• **Exercise**
Set the data down again, word for word, as it appears below.

- Opening Delimiter -

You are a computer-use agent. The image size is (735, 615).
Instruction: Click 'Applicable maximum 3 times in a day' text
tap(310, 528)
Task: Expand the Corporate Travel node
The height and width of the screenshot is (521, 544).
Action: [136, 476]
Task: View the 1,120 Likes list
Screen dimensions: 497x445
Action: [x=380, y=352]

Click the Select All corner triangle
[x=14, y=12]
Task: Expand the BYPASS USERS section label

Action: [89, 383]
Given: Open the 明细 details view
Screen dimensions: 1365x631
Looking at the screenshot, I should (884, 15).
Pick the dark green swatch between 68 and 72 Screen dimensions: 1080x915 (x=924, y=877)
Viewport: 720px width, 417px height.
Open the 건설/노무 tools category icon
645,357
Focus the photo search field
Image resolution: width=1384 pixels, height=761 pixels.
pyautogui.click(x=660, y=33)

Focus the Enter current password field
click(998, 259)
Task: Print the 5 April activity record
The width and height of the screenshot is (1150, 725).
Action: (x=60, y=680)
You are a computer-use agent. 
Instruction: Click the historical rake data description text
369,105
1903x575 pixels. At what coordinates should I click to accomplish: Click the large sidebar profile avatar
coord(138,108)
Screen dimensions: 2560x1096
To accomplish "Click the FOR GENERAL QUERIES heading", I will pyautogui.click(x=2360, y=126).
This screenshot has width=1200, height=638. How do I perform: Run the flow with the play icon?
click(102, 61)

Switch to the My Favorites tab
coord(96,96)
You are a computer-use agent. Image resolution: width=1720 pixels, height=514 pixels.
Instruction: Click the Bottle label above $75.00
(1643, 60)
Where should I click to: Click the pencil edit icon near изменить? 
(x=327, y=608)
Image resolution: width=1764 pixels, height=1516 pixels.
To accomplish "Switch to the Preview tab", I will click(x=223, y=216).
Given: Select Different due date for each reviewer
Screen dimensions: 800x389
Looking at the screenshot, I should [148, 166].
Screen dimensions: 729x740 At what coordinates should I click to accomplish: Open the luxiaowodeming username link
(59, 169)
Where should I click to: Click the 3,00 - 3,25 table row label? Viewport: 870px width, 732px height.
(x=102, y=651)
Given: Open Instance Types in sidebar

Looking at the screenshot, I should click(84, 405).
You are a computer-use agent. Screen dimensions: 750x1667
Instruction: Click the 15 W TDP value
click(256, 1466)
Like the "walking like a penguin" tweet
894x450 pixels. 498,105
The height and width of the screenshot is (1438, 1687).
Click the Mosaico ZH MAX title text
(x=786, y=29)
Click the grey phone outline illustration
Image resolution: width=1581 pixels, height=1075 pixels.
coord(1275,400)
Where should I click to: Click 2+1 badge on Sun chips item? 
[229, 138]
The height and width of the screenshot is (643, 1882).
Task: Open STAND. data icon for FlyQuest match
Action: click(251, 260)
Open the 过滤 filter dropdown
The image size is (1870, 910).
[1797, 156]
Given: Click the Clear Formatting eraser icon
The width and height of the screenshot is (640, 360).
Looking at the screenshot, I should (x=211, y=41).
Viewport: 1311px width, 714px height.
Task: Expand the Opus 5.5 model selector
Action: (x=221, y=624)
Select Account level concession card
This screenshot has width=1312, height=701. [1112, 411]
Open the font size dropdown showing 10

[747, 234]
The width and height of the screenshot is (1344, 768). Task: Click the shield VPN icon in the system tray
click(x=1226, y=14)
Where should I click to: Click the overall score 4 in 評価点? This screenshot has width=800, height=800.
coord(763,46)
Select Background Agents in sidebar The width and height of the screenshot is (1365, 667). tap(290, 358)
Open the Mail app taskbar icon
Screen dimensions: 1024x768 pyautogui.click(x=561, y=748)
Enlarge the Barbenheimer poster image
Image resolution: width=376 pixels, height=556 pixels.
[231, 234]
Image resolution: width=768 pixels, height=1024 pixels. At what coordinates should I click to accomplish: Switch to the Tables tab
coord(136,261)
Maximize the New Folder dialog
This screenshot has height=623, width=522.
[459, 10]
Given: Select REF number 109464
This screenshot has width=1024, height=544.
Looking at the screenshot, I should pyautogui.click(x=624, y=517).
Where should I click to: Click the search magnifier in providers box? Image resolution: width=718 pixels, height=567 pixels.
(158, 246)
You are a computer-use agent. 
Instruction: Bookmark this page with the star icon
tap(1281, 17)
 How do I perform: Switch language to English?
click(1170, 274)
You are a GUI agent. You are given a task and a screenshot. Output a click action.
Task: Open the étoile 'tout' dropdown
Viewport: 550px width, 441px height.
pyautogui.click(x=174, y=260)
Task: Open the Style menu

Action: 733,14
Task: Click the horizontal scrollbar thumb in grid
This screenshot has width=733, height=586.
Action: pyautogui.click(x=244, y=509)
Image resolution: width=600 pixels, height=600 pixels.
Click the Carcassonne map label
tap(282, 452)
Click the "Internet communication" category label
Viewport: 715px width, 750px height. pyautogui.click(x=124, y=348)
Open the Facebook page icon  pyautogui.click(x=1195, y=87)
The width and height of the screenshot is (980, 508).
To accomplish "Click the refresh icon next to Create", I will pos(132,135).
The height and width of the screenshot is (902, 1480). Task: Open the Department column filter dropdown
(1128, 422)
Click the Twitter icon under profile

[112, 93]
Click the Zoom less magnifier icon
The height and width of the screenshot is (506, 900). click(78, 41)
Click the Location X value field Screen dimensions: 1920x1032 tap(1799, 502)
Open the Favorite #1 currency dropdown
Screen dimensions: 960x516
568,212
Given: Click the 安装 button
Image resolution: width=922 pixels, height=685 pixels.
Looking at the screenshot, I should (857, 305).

- Closing Delimiter -

• **Reply**
You are a computer-use agent. The image size is (735, 615).
Instruction: Click 'Applicable maximum 3 times in a day' text
tap(310, 528)
Task: Expand the Corporate Travel node
The height and width of the screenshot is (521, 544).
Action: [136, 476]
Task: View the 1,120 Likes list
Screen dimensions: 497x445
Action: [x=380, y=352]

Click the Select All corner triangle
[x=14, y=12]
Task: Expand the BYPASS USERS section label

Action: [89, 383]
Given: Open the 明细 details view
Screen dimensions: 1365x631
Looking at the screenshot, I should (884, 15).
Pick the dark green swatch between 68 and 72 Screen dimensions: 1080x915 (x=924, y=877)
Viewport: 720px width, 417px height.
Open the 건설/노무 tools category icon
645,357
Focus the photo search field
Image resolution: width=1384 pixels, height=761 pixels.
pyautogui.click(x=660, y=33)

Focus the Enter current password field
click(998, 259)
Task: Print the 5 April activity record
The width and height of the screenshot is (1150, 725).
Action: (x=60, y=680)
You are a computer-use agent. 
Instruction: Click the historical rake data description text
369,105
1903x575 pixels. At what coordinates should I click to accomplish: Click the large sidebar profile avatar
coord(138,108)
Screen dimensions: 2560x1096
To accomplish "Click the FOR GENERAL QUERIES heading", I will pyautogui.click(x=2360, y=126).
This screenshot has width=1200, height=638. How do I perform: Run the flow with the play icon?
click(102, 61)

Switch to the My Favorites tab
coord(96,96)
You are a computer-use agent. Image resolution: width=1720 pixels, height=514 pixels.
Instruction: Click the Bottle label above $75.00
(1643, 60)
Where should I click to: Click the pencil edit icon near изменить? 
(x=327, y=608)
Image resolution: width=1764 pixels, height=1516 pixels.
To accomplish "Switch to the Preview tab", I will click(x=223, y=216).
Given: Select Different due date for each reviewer
Screen dimensions: 800x389
Looking at the screenshot, I should [148, 166].
Screen dimensions: 729x740 At what coordinates should I click to accomplish: Open the luxiaowodeming username link
(59, 169)
Where should I click to: Click the 3,00 - 3,25 table row label? Viewport: 870px width, 732px height.
(x=102, y=651)
Given: Open Instance Types in sidebar

Looking at the screenshot, I should click(84, 405).
You are a computer-use agent. Screen dimensions: 750x1667
Instruction: Click the 15 W TDP value
click(256, 1466)
Like the "walking like a penguin" tweet
894x450 pixels. 498,105
The height and width of the screenshot is (1438, 1687).
Click the Mosaico ZH MAX title text
(x=786, y=29)
Click the grey phone outline illustration
Image resolution: width=1581 pixels, height=1075 pixels.
coord(1275,400)
Where should I click to: Click 2+1 badge on Sun chips item? 
[229, 138]
The height and width of the screenshot is (643, 1882).
Task: Open STAND. data icon for FlyQuest match
Action: click(251, 260)
Open the 过滤 filter dropdown
The image size is (1870, 910).
[1797, 156]
Given: Click the Clear Formatting eraser icon
The width and height of the screenshot is (640, 360).
Looking at the screenshot, I should (x=211, y=41).
Viewport: 1311px width, 714px height.
Task: Expand the Opus 5.5 model selector
Action: (x=221, y=624)
Select Account level concession card
This screenshot has width=1312, height=701. [1112, 411]
Open the font size dropdown showing 10

[747, 234]
The width and height of the screenshot is (1344, 768). Task: Click the shield VPN icon in the system tray
click(x=1226, y=14)
Where should I click to: Click the overall score 4 in 評価点? This screenshot has width=800, height=800.
coord(763,46)
Select Background Agents in sidebar The width and height of the screenshot is (1365, 667). tap(290, 358)
Open the Mail app taskbar icon
Screen dimensions: 1024x768 pyautogui.click(x=561, y=748)
Enlarge the Barbenheimer poster image
Image resolution: width=376 pixels, height=556 pixels.
[231, 234]
Image resolution: width=768 pixels, height=1024 pixels. At what coordinates should I click to accomplish: Switch to the Tables tab
coord(136,261)
Maximize the New Folder dialog
This screenshot has height=623, width=522.
[459, 10]
Given: Select REF number 109464
This screenshot has width=1024, height=544.
Looking at the screenshot, I should pyautogui.click(x=624, y=517).
Where should I click to: Click the search magnifier in providers box? Image resolution: width=718 pixels, height=567 pixels.
(158, 246)
You are a computer-use agent. 
Instruction: Bookmark this page with the star icon
tap(1281, 17)
 How do I perform: Switch language to English?
click(1170, 274)
You are a GUI agent. You are given a task and a screenshot. Output a click action.
Task: Open the étoile 'tout' dropdown
Viewport: 550px width, 441px height.
pyautogui.click(x=174, y=260)
Task: Open the Style menu

Action: 733,14
Task: Click the horizontal scrollbar thumb in grid
This screenshot has width=733, height=586.
Action: pyautogui.click(x=244, y=509)
Image resolution: width=600 pixels, height=600 pixels.
Click the Carcassonne map label
tap(282, 452)
Click the "Internet communication" category label
Viewport: 715px width, 750px height. pyautogui.click(x=124, y=348)
Open the Facebook page icon  pyautogui.click(x=1195, y=87)
The width and height of the screenshot is (980, 508).
To accomplish "Click the refresh icon next to Create", I will pos(132,135).
The height and width of the screenshot is (902, 1480). Task: Open the Department column filter dropdown
(1128, 422)
Click the Twitter icon under profile

[112, 93]
Click the Zoom less magnifier icon
The height and width of the screenshot is (506, 900). click(78, 41)
Click the Location X value field Screen dimensions: 1920x1032 tap(1799, 502)
Open the Favorite #1 currency dropdown
Screen dimensions: 960x516
568,212
Given: Click the 安装 button
Image resolution: width=922 pixels, height=685 pixels.
Looking at the screenshot, I should (857, 305).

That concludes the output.